To streamline the use of the MME Benchmark, we have consolidated all the necessary repositories and configured them for one-button deployment. Follow the steps below to get started. We take LVLM LLaVA as an example.
Begin by creating the required directory structure inside your LLaVA workspace:
mkdir -p LLaVA/playground/data/eval/MMEThis ensures all evaluation data is well-organized.

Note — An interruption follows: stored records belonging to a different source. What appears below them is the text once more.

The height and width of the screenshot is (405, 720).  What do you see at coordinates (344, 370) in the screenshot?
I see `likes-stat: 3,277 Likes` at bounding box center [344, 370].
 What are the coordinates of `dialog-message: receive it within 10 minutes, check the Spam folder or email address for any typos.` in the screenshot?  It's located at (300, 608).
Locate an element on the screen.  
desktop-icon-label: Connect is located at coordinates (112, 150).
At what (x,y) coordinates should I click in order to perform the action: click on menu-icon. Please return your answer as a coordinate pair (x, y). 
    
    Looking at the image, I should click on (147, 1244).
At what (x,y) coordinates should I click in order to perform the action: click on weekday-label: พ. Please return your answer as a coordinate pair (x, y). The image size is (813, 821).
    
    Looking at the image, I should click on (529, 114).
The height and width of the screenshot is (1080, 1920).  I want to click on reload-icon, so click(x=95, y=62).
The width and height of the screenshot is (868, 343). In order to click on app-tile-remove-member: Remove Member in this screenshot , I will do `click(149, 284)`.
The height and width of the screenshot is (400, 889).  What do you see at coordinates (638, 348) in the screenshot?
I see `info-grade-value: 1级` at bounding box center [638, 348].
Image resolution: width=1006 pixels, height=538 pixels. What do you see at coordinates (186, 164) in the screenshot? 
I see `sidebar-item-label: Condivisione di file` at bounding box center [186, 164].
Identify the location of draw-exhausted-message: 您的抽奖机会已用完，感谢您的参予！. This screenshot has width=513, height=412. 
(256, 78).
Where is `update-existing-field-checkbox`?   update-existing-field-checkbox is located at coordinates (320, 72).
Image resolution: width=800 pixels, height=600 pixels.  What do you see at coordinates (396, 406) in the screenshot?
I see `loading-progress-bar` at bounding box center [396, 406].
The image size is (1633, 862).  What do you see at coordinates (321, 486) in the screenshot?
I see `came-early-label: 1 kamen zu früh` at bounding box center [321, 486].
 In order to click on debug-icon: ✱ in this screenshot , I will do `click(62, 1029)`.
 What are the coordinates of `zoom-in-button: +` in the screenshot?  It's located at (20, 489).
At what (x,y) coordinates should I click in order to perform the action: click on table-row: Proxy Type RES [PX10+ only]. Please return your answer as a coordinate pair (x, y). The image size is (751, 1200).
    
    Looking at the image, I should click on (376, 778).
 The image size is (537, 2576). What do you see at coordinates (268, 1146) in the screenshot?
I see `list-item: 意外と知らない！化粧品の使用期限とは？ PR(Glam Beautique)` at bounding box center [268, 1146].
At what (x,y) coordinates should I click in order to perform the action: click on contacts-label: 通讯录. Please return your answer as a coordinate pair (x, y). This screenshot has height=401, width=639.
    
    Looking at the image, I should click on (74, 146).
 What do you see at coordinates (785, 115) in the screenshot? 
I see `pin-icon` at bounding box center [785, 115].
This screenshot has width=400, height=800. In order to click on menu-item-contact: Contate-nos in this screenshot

We strongly recommend placing the MME folder inside eval for better clarity and separation.
Now, clone the benchmark repository:
git clone https://github.com/DAILtech/Evaluation-benchmark-MME/
This repository contains everything needed for running the MME Benchmark in one go.
Put the files out of the Evaluation-benchmark-MME folder, then make a folder named answers in eval/MME, like eval/MME/answers
mkdir -p LLaVA/playground/data/eval/MME/answers(your should in LLaVA folder)
#!/bin/bash
# cd LLaVA
python -m llava.eval.model_vqa_loader \
--model-path /root/autodl-tmp/LLaVA/llava-v1.5-7b \
--question-file ./playground/data/eval/MME/llava_mme_test.jsonl \
--image-folder ./playground/data/eval/MME/MME_Benchmark_release_version \
--answers-file ./playground/data/eval/MME/answers/llava-v1.5-7b.jsonl \
--temperature 0 \
--conv-mode vicuna_v1 \
cd ./playground/data/eval/MME
python convert_answer_to_mme.py --experiment llava-v1.5-7b
cd eval_tool
python calculation.py --results_dir answers/llava-v1.5-7b